→ **DIRECTIVE 1**
Return every line of the rows below that contains the string "Task". Case counts.

* * *

The Division, respectfully, disagrees with these conclusions. Neither the language of the statute nor the legislative history clearly rejects the incremental analysis. While we agree that the "ownership or affiliations" clause precludes a requirement that a corporate parent subsidize a newspaper before it is eligible for immunity, the mere use of incremental analysis to evaluate the value of a newspaper to its parent does not mean that any subsidy will be required before immunity may be granted. Thus, the incremental analysis simply provides the most accurate and practical measure of whether the News would continue to be independently operated in Denver absent approval of the JOA, and therefore satisfies the overriding congressional goal of preserving competing reporting and editorial diversity, since a rational business person would keep a competing newspaper operating if it were returning a net benefit to its corporate parent. At the same time, the incremental test makes the antitrust exemption only as broad as needed to effectuate the purpose of the NPA, since the exemption would be available to preserve a paper that would otherwise exit, but is not available for papers that are returning a positive benefit to their owners, i.e., to corporate parents that are not subsidizing the subsidiary.

* * *

→ **DIRECTIVE 2**
In the passage on newspaper antitrust immunity, which clause does the Division agree precludes requiring a corporate parent to subsidize a newspaper before it is eligible for immunity?

* * *

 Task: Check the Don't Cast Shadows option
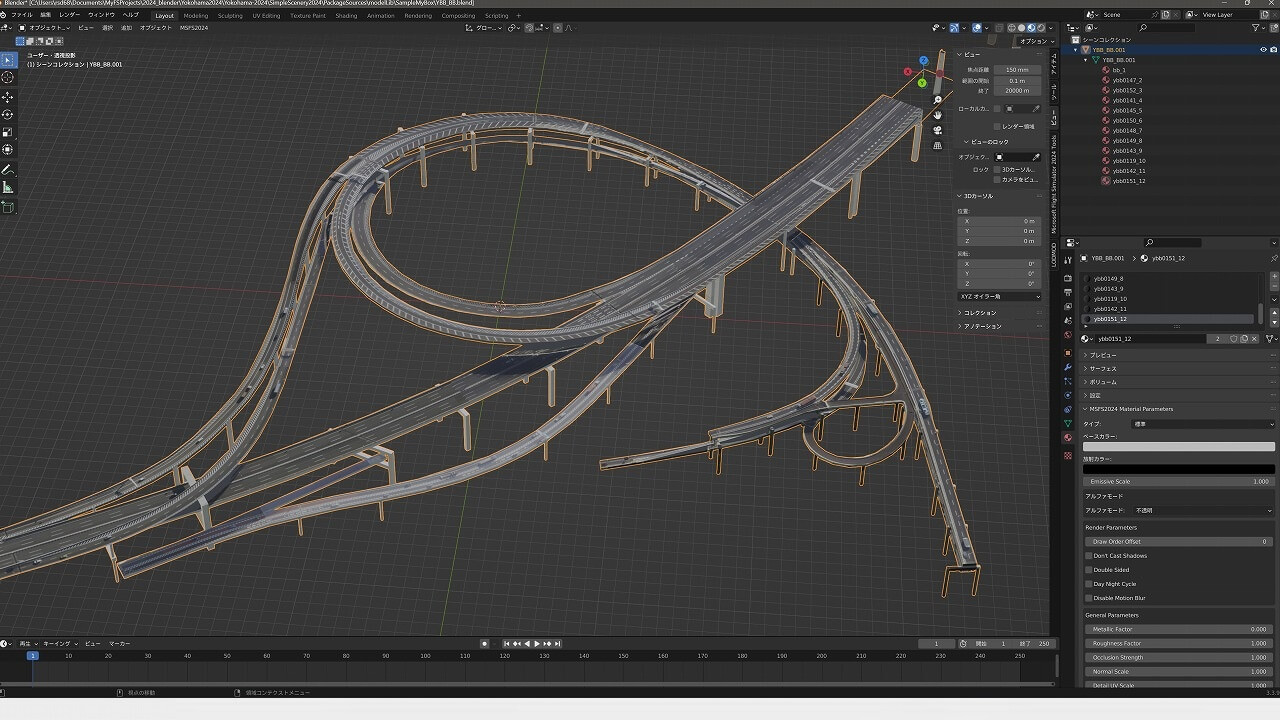click(1089, 556)
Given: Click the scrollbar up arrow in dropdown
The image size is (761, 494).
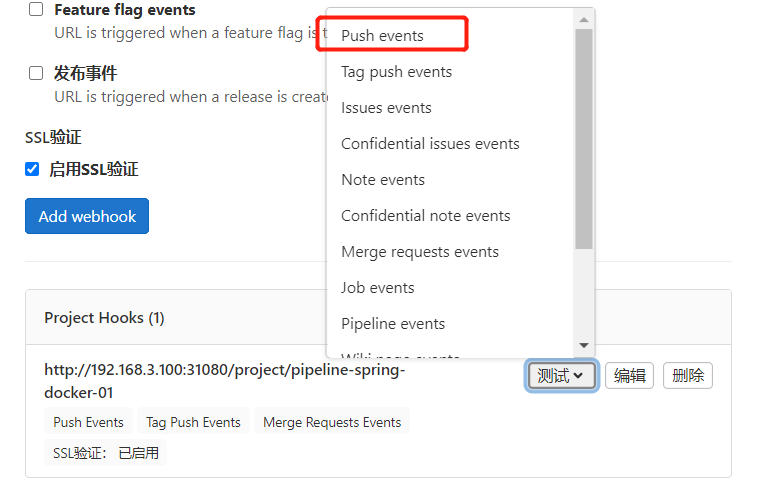Looking at the screenshot, I should tap(584, 20).
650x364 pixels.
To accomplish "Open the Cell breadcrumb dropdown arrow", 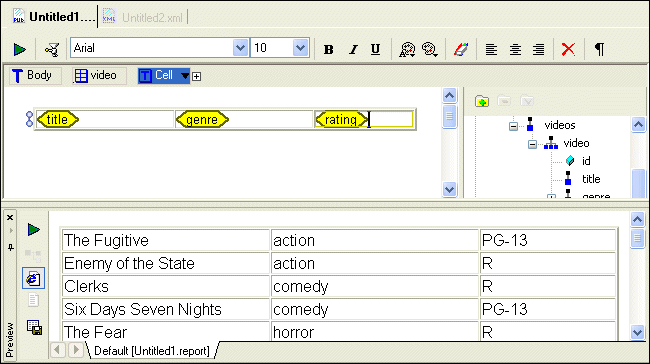I will [x=185, y=76].
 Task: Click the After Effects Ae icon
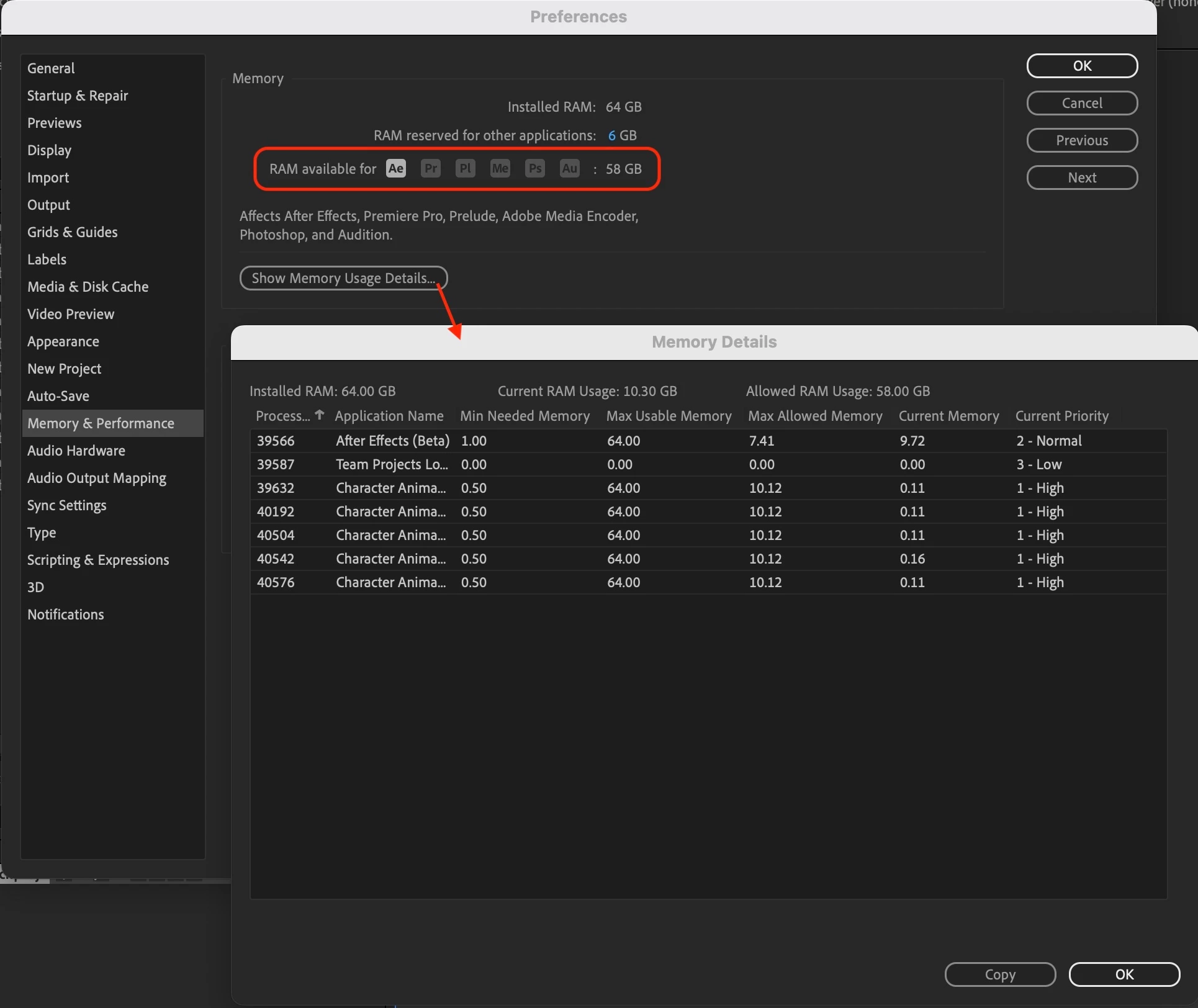pyautogui.click(x=396, y=168)
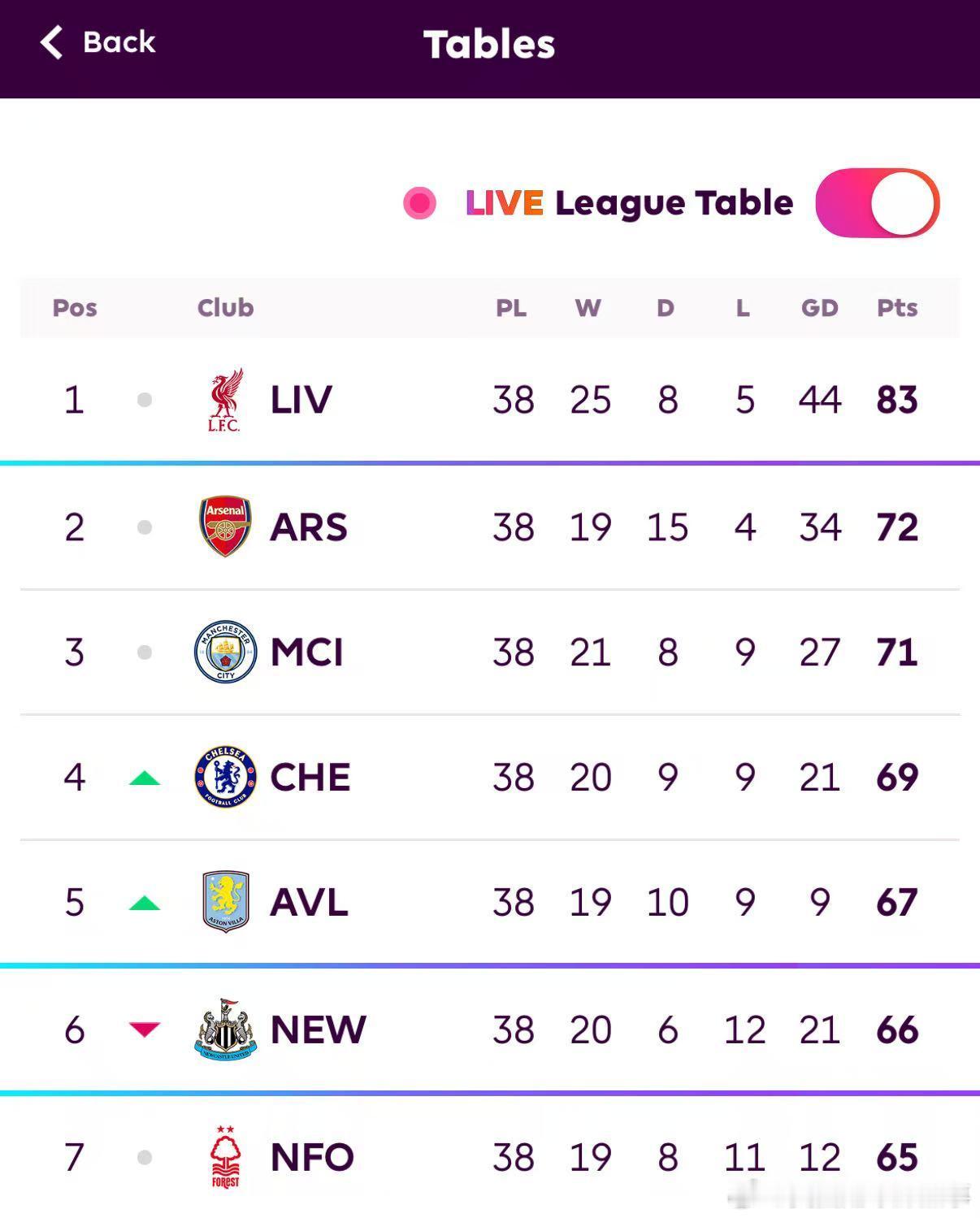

* * *

→ **COMPLETE ANSWER 1**
 Task: Check the Don't Cast Shadows option
 Task: Click the After Effects Ae icon

→ **COMPLETE ANSWER 2**
The "ownership or affiliations" clause.